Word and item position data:

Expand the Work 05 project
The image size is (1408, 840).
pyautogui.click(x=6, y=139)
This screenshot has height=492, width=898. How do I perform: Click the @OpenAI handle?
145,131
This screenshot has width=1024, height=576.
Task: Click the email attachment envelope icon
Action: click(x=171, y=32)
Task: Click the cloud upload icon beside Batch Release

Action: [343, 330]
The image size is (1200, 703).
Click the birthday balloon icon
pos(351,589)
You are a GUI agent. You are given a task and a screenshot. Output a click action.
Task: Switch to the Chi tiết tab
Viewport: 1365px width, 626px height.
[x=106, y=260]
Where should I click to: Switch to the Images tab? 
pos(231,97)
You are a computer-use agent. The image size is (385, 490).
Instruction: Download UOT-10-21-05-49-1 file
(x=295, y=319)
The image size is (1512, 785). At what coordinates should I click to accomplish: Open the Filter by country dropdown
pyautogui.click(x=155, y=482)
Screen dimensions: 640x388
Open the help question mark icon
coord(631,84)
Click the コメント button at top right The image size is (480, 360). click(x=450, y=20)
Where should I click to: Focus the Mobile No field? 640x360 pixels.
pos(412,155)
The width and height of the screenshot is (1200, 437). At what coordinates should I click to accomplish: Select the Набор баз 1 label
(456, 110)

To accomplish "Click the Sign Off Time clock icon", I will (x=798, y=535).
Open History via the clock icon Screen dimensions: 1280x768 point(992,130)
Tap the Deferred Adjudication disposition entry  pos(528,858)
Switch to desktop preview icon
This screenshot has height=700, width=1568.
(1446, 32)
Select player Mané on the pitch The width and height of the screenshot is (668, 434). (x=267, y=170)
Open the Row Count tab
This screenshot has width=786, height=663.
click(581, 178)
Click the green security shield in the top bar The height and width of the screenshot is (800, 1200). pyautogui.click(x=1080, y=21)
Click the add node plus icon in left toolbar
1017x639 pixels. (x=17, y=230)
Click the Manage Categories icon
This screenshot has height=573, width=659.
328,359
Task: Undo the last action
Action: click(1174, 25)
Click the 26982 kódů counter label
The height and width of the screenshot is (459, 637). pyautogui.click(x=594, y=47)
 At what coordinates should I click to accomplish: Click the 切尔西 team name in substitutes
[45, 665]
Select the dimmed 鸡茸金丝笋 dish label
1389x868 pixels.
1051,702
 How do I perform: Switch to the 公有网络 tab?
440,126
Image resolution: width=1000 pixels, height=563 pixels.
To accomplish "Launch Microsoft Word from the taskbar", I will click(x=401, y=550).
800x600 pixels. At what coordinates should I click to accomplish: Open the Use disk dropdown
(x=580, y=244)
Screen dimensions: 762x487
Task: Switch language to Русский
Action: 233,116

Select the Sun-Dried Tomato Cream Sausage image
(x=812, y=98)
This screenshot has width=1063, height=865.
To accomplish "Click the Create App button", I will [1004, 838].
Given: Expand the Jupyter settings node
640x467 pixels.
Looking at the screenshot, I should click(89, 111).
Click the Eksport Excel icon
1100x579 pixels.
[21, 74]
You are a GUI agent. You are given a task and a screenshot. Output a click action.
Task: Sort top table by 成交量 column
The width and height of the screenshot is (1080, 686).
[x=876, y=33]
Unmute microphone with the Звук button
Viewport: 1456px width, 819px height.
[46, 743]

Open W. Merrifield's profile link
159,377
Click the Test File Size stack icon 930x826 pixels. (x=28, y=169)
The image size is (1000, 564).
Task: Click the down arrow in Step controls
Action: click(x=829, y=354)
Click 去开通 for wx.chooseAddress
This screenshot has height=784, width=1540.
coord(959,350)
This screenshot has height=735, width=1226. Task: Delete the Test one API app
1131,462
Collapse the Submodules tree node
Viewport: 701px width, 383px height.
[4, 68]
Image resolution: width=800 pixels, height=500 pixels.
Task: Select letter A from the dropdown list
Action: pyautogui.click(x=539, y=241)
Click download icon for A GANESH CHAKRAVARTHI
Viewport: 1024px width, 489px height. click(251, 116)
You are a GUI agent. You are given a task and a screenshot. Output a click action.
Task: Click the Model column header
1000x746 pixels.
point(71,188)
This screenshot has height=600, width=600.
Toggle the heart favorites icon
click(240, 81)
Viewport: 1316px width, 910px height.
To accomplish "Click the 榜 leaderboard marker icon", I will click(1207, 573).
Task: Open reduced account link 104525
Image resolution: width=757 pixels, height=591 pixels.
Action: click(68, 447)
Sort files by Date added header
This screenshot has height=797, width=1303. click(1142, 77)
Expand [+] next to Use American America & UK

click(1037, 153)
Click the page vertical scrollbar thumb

**Instruction**
Copy out every line of the data above, word for word and mark for mark, with nothing changed.

**Exercise result**
Expand the Work 05 project
The image size is (1408, 840).
pyautogui.click(x=6, y=139)
This screenshot has height=492, width=898. How do I perform: Click the @OpenAI handle?
145,131
This screenshot has width=1024, height=576.
Task: Click the email attachment envelope icon
Action: click(x=171, y=32)
Task: Click the cloud upload icon beside Batch Release

Action: [343, 330]
The image size is (1200, 703).
Click the birthday balloon icon
pos(351,589)
You are a GUI agent. You are given a task and a screenshot. Output a click action.
Task: Switch to the Chi tiết tab
Viewport: 1365px width, 626px height.
[x=106, y=260]
Where should I click to: Switch to the Images tab? 
pos(231,97)
You are a computer-use agent. The image size is (385, 490).
Instruction: Download UOT-10-21-05-49-1 file
(x=295, y=319)
The image size is (1512, 785). At what coordinates should I click to accomplish: Open the Filter by country dropdown
pyautogui.click(x=155, y=482)
Screen dimensions: 640x388
Open the help question mark icon
coord(631,84)
Click the コメント button at top right The image size is (480, 360). click(x=450, y=20)
Where should I click to: Focus the Mobile No field? 640x360 pixels.
pos(412,155)
The width and height of the screenshot is (1200, 437). At what coordinates should I click to accomplish: Select the Набор баз 1 label
(456, 110)

To accomplish "Click the Sign Off Time clock icon", I will (x=798, y=535).
Open History via the clock icon Screen dimensions: 1280x768 point(992,130)
Tap the Deferred Adjudication disposition entry  pos(528,858)
Switch to desktop preview icon
This screenshot has height=700, width=1568.
(1446, 32)
Select player Mané on the pitch The width and height of the screenshot is (668, 434). (x=267, y=170)
Open the Row Count tab
This screenshot has width=786, height=663.
click(581, 178)
Click the green security shield in the top bar The height and width of the screenshot is (800, 1200). pyautogui.click(x=1080, y=21)
Click the add node plus icon in left toolbar
1017x639 pixels. (x=17, y=230)
Click the Manage Categories icon
This screenshot has height=573, width=659.
328,359
Task: Undo the last action
Action: click(1174, 25)
Click the 26982 kódů counter label
The height and width of the screenshot is (459, 637). pyautogui.click(x=594, y=47)
 At what coordinates should I click to accomplish: Click the 切尔西 team name in substitutes
[45, 665]
Select the dimmed 鸡茸金丝笋 dish label
1389x868 pixels.
1051,702
 How do I perform: Switch to the 公有网络 tab?
440,126
Image resolution: width=1000 pixels, height=563 pixels.
To accomplish "Launch Microsoft Word from the taskbar", I will click(x=401, y=550).
800x600 pixels. At what coordinates should I click to accomplish: Open the Use disk dropdown
(x=580, y=244)
Screen dimensions: 762x487
Task: Switch language to Русский
Action: 233,116

Select the Sun-Dried Tomato Cream Sausage image
(x=812, y=98)
This screenshot has width=1063, height=865.
To accomplish "Click the Create App button", I will [1004, 838].
Given: Expand the Jupyter settings node
640x467 pixels.
Looking at the screenshot, I should click(89, 111).
Click the Eksport Excel icon
1100x579 pixels.
[21, 74]
You are a GUI agent. You are given a task and a screenshot. Output a click action.
Task: Sort top table by 成交量 column
The width and height of the screenshot is (1080, 686).
[x=876, y=33]
Unmute microphone with the Звук button
Viewport: 1456px width, 819px height.
[46, 743]

Open W. Merrifield's profile link
159,377
Click the Test File Size stack icon 930x826 pixels. (x=28, y=169)
The image size is (1000, 564).
Task: Click the down arrow in Step controls
Action: click(x=829, y=354)
Click 去开通 for wx.chooseAddress
This screenshot has height=784, width=1540.
coord(959,350)
This screenshot has height=735, width=1226. Task: Delete the Test one API app
1131,462
Collapse the Submodules tree node
Viewport: 701px width, 383px height.
[4, 68]
Image resolution: width=800 pixels, height=500 pixels.
Task: Select letter A from the dropdown list
Action: pyautogui.click(x=539, y=241)
Click download icon for A GANESH CHAKRAVARTHI
Viewport: 1024px width, 489px height. click(251, 116)
You are a GUI agent. You are given a task and a screenshot. Output a click action.
Task: Click the Model column header
1000x746 pixels.
point(71,188)
This screenshot has height=600, width=600.
Toggle the heart favorites icon
click(240, 81)
Viewport: 1316px width, 910px height.
To accomplish "Click the 榜 leaderboard marker icon", I will click(1207, 573).
Task: Open reduced account link 104525
Image resolution: width=757 pixels, height=591 pixels.
Action: click(68, 447)
Sort files by Date added header
This screenshot has height=797, width=1303. click(1142, 77)
Expand [+] next to Use American America & UK

click(1037, 153)
Click the page vertical scrollbar thumb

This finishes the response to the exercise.